2004 Oct;47(10):1047-1052.
Quantification of Organic Acids in Amniotic Fluid for Prenatal Diagnosis of Organic Acidemia
- Affiliations
-
- 1Department of Pediatrics, College of Medicine, Hallym University, Chuncheon, Korea. hongjlee@hallym.ac.kr
- 2Department of Obstetrics and Gynecology, College of Medicine, Hallym University, Chuncheon, Korea.
Abstract
- PURPOSE
Since 1997, the quantification of organic acids in urine has become possible in Korea. This helped to diagnose a great variety of inborn errors of metabolism. However, we still don't know the normal value of organic acids in amniotic fluid, therefore it is impossible for doctors to make a correct diagnosis of inborn errors of metabolism in prenatal care. We tried to confirm the normal value of organic acid in amniotic fluid.
METHODS
From Jan. 1998 to Dec. 2001, we carried out amniocentesis and were able to obtain 43 samples of amniotic fluid from between 16 and 20 weeks of gestation, and quantified 82 organic acids to come up with a normal value.

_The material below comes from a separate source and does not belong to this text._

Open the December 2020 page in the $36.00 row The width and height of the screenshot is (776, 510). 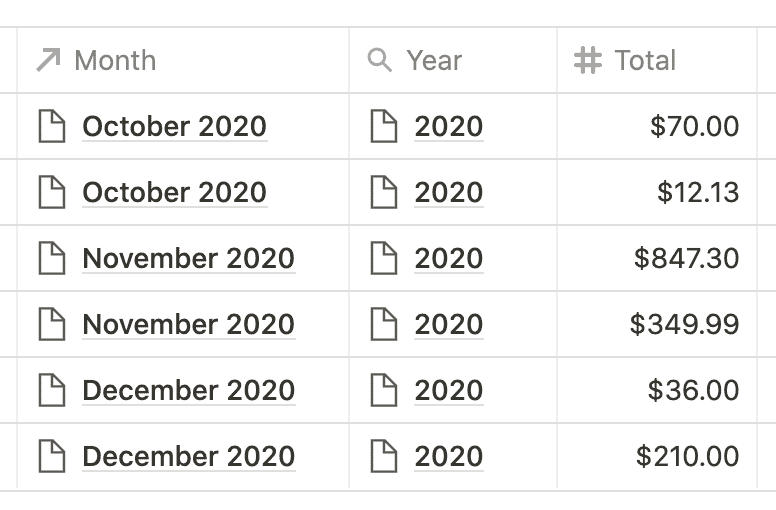(x=189, y=390)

Organic acid concentrations were quantified with gas chromatography, and the individual acids were identified with mass spectrometry. To isolate organic acids from amniotic fluid, we used a solvent extraction method with ethylacetate. Derivatization was
done with MSTFA(N-methy-N-trimethylsilylfluoroacetamide).
RESULTS
The results of this study showed that when organic acid concentrations in amniotic fluid were compared with those in urine, TCA cycle intermediates(lactate, pyruvate, malate, 2-ketoglutarate, citrate etc) and ketone body(3-hydroxybutyric acid, acetoacetate etc) were found at significantly higher levels.
CONCLUSION
Because TCA cycle intermediate in amniotic fluid is found at high concentrations, we could expect that diagnosis of mitochondria disorder is difficult. Organic acids other than TCA cycle intermediates were undetectable in amniotic fluid. Therefore, prenatal diagnosis of organic acidemias is possible. In our study, the prenatal diagnosis of methylmalonic acidemia could be made by using the measurement of methylmalonic acid in the amniotic fluid taken at high risk pregnancy with a family history of methylmalonic acidemia.